North America’s rig count fell by five last week, per Baker Hughes’ February 7 report. While the U.S. added four rigs, Canada cut nine, bringing the total to 835—586 in the U.S. and 249 in Canada. The U.S. count includes 570 land rigs, 14 offshore, and two inland water rigs, with 480 for oil, 100 for gas, and six miscellaneous. It also comprises 523 horizontal, 50 directional, and 13 vertical rigs.
The U.S. added three land rigs and one offshore rig last week, with inland water rigs unchanged, per Baker Hughes. Oil and miscellaneous rigs each rose by one, while gas rigs increased by two. The U.S. horizontal rig count grew by four, with directional and vertical rigs unchanged. Louisiana gained two rigs, while California, Texas, Utah, and Wyoming each added one. Oklahoma lost two rigs.
The Eagle Ford and Haynesville basins each gained two rigs, while Granite Wash lost one, per Baker Hughes. Canada’s rig count stands at 249, with 177 oil rigs and 72 gas rigs. Oil rigs fell by nine, while gas and miscellaneous rigs remained unchanged. North America’s rig count is down 20 from last year, with the U.S. losing 37 rigs and Canada adding 17.

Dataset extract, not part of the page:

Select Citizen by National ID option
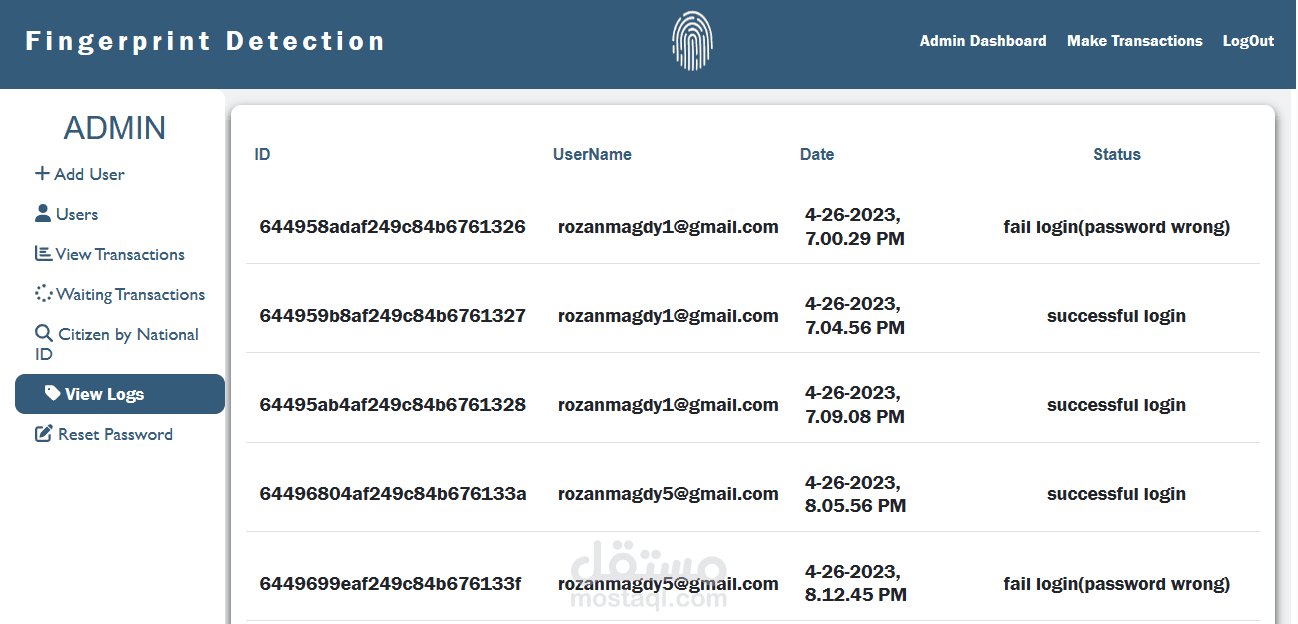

The U.S. cut 21 gas and 19 oil rigs but added three miscellaneous rigs, while Canada gained 36 oil rigs and lost 19 gas rigs.Baker Hughes’ January 31 rig count showed North America added 19 rigs, with the U.S. up six and Canada up 13, bringing the total to 840.
The U.S. oil rig count rebounded by seven after a weather-related drop, reaching 479. The Midland Basin saw the biggest gain, adding five rigs to reach 107, according to Standard Chartered analysts.Baker Hughes’ rig counts showed North America lost rigs weekly in December, with drops of 71, 25, three, and four rigs.
On November 27, the count rose by three. Baker Hughes, tracking rig data since 1944, considers these figures a key industry barometer, with data partly from Enverus.